Supplied information:
--- start ---

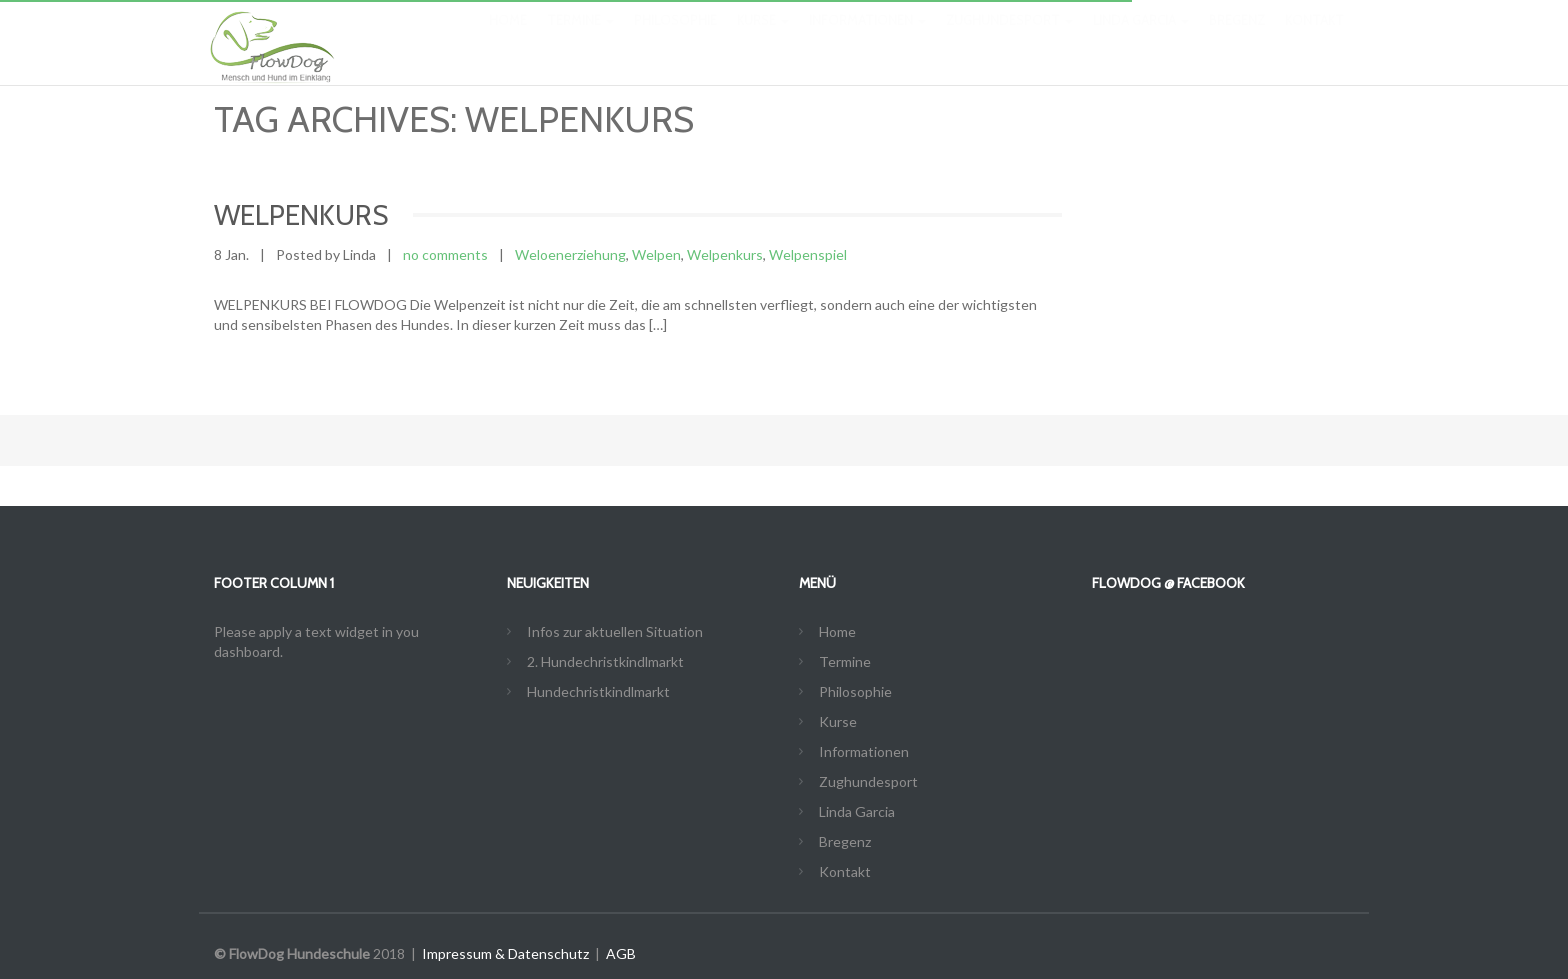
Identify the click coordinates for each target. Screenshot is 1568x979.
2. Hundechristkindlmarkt (605, 661)
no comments (445, 254)
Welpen (656, 254)
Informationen (867, 40)
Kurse (763, 40)
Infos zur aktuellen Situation (615, 631)
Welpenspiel (808, 254)
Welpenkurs (725, 254)
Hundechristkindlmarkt (598, 691)
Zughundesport (1009, 40)
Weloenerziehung (570, 254)
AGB (621, 953)
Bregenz (1237, 40)
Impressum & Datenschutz (505, 953)
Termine (580, 40)
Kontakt (1314, 40)
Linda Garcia (1141, 40)
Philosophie (675, 40)
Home (508, 40)
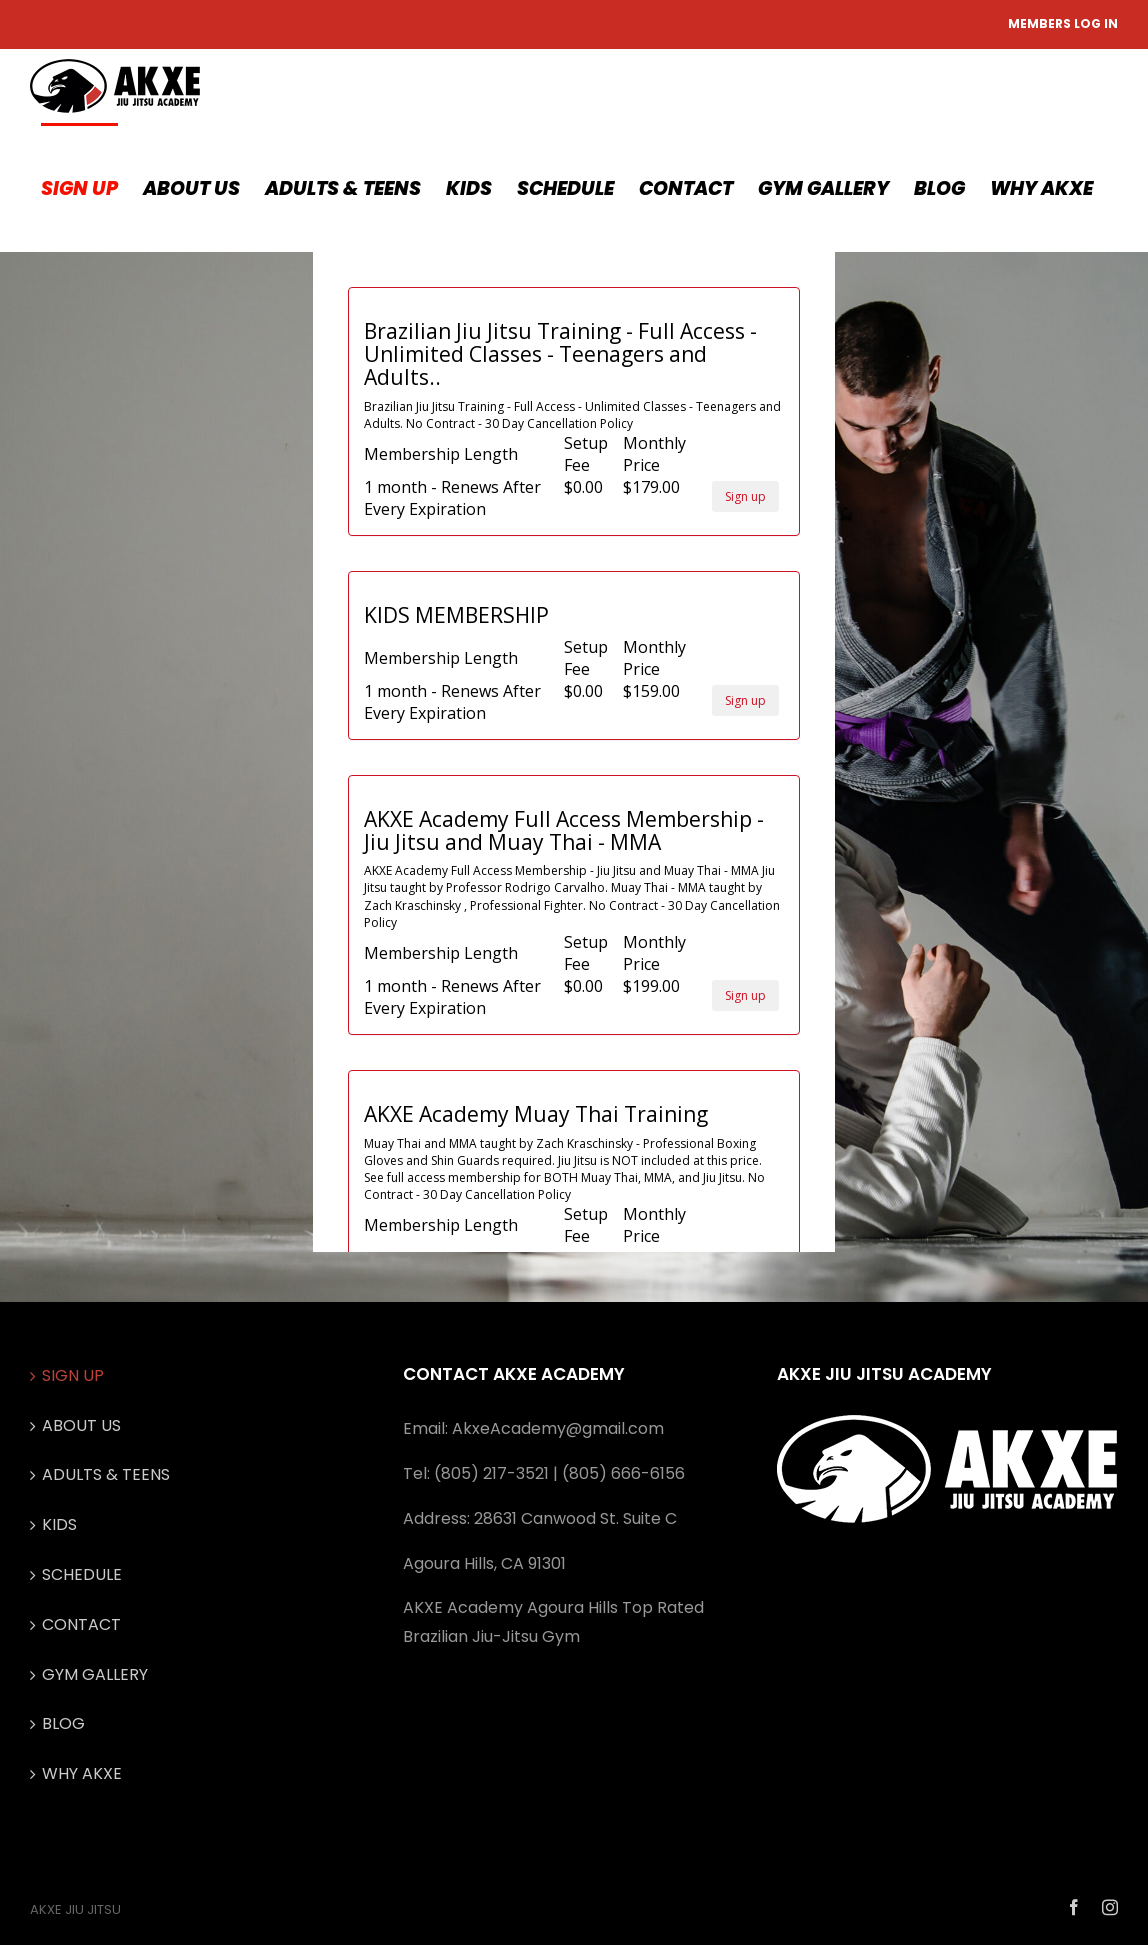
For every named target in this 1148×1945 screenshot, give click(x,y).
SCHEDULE (82, 1574)
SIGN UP (73, 1375)
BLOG (63, 1723)
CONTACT (81, 1624)
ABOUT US (81, 1425)
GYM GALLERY (95, 1674)
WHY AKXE (82, 1773)
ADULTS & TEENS (106, 1474)
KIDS (59, 1524)
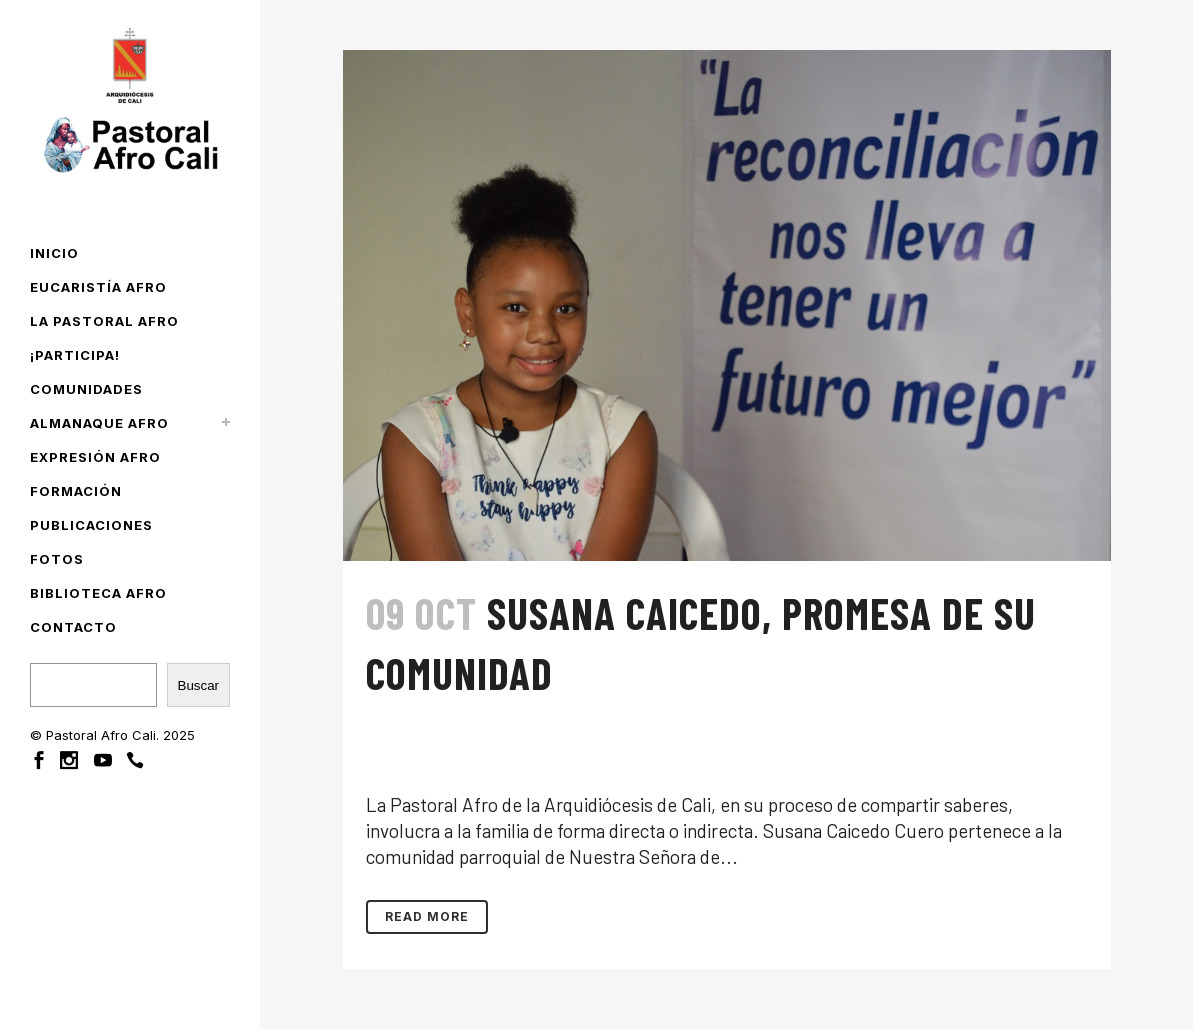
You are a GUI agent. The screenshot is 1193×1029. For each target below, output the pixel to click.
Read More (427, 916)
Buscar (198, 685)
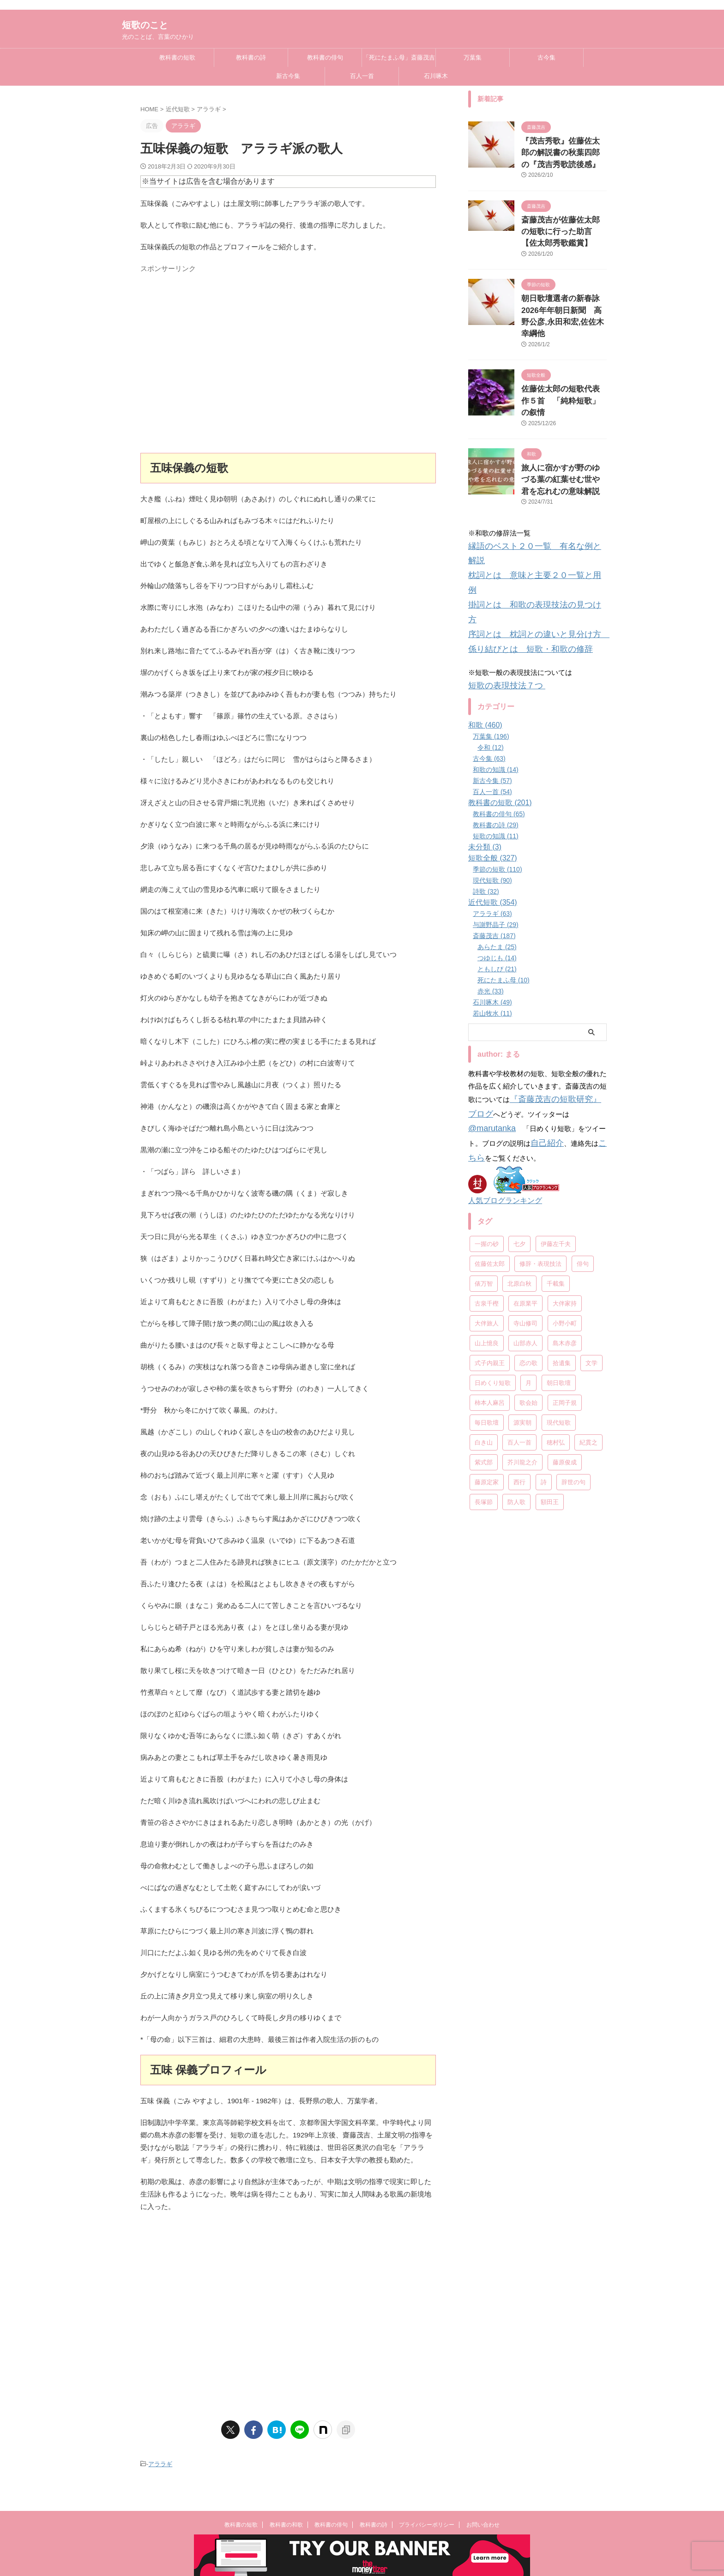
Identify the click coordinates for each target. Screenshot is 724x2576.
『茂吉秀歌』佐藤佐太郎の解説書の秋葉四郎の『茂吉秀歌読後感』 (563, 151)
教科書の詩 (251, 57)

--- end ---

Your instructions:
Copy out every line of the items above word for word, leaving out the pictures.

Exercise answer:
Identify the click coordinates for each target. Screenshot is 1568x979.
2. Hundechristkindlmarkt (605, 661)
no comments (445, 254)
Welpen (656, 254)
Informationen (867, 40)
Kurse (763, 40)
Infos zur aktuellen Situation (615, 631)
Welpenspiel (808, 254)
Welpenkurs (725, 254)
Hundechristkindlmarkt (598, 691)
Zughundesport (1009, 40)
Weloenerziehung (570, 254)
AGB (621, 953)
Bregenz (1237, 40)
Impressum & Datenschutz (505, 953)
Termine (580, 40)
Kontakt (1314, 40)
Linda Garcia (1141, 40)
Philosophie (675, 40)
Home (508, 40)
For every named target in this 1148×1945 screenshot, give click(x,y).
SCHEDULE (82, 1574)
SIGN UP (73, 1375)
BLOG (63, 1723)
CONTACT (81, 1624)
ABOUT US (81, 1425)
GYM GALLERY (95, 1674)
WHY AKXE (82, 1773)
ADULTS & TEENS (106, 1474)
KIDS (59, 1524)
You are a GUI agent. The screenshot is 1193×1029. For each target below, output the pixel to click.
Read More (427, 916)
Buscar (198, 685)
Identify the click coordinates for each target. Screenshot is 724x2576.
『茂吉秀歌』佐藤佐太郎の解説書の秋葉四郎の『茂吉秀歌読後感』 (563, 151)
教科書の詩 (251, 57)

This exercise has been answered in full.